What does Prigozhin’s collaboration with Putin tell us about Trump and the 2016 election? The IRA’s actions cannot be described as “private conduct by private actors.” Contrary to Maté’s contention in The Nation, it is not “disingenuous” to suggest a connection between the IRA and Vladimir Putin. The IRA social media campaign had implicit approval based on Prigozhin’s relationship to Putin. It is not a “false insinuation” to say the IRA acted with Putin’s approval. It’s a reasonable inference.

Whether the IRA social media campaign made a difference in the 2016 election is another question. The Russian programmers certainly generated a lot of content, most of it under false pretenses of avatars like DCLeaks, Blacktivist, and TennGOP. Rep. Speier cited the Computational Propaganda Project study, which found that Russian social media accounts generated “80,000 posts on Facebook, that Facebook itself admitted that 126 million people had probably seen the posts that were put up by the Internet Research Agency, that they had 3,800 Twitter accounts and had designed more than 175,000 tweets that probably reached 1.4 million people.”

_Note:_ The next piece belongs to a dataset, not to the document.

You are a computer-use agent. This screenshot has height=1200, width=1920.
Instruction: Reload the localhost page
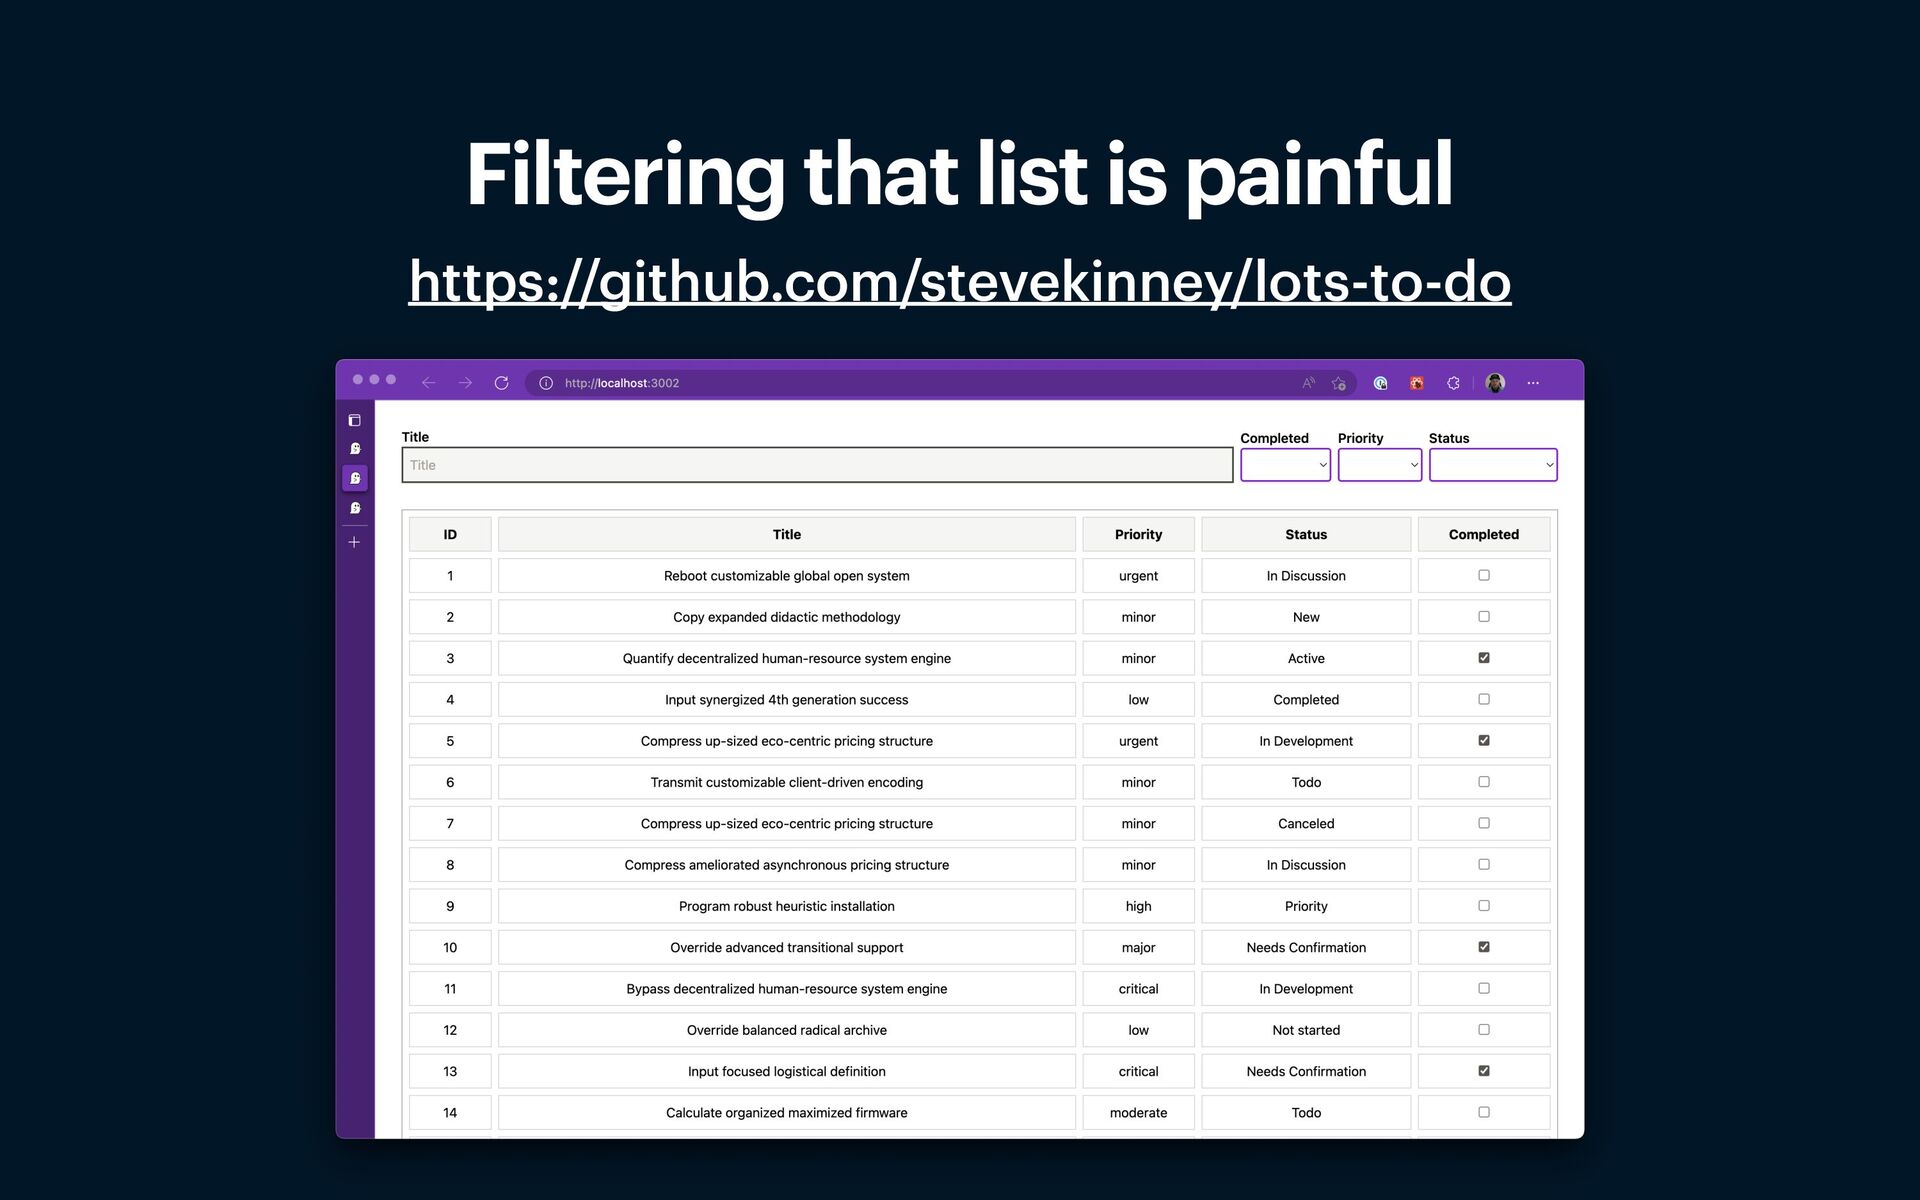click(502, 383)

Many scoff at the idea that any one media campaign could be deemed decisive in such a massive election. But in an election decided, essentially, by fewer than 80,000 votes in three states, one factor might have been pivotal. Other critics say the Russian messaging was inferior. “Most of the Russian social media content was juvenile clickbait that had nothing to do with the election,” Maté wrote. But juvenile is not a synonym for ineffective. In fact, fake IRA social media accounts used other content – perhaps the majority — to establish credibility.

What does the story mean for 2020? The threat of such social media attacks, the targeted creation of information pollution designed to change voting outcomes at a mass level, hasn’t gone away. In his testimony, Mueller said he worried that foreign intervention in U.S. elections was becoming “normalized.” When he asserted “many more countries” are as capable as Russia of intervening in the 2020 presidential election, he didn’t name any names.

Three leading candidates are Saudi Arabia, Israel, and Iran. All three have active intelligence services. Two have acting networks of agents in Washington and an abiding interest in re-electing Trump. The other has an existential imperative to defeat him. If we want to know how a foreign power might seek to influence the 2020 election, we need to keep our eyes on the likes of Yevgeny Prigozhin in those countries.

And we need to be aware of how official secrecy can diminish democratic discourse, limit debate, and blind the Congress and the public to the nature of the most imminent threats to democracy, all in the name of “national security.” Fuller disclosure about specific foreign threats is one key to election security in 2020.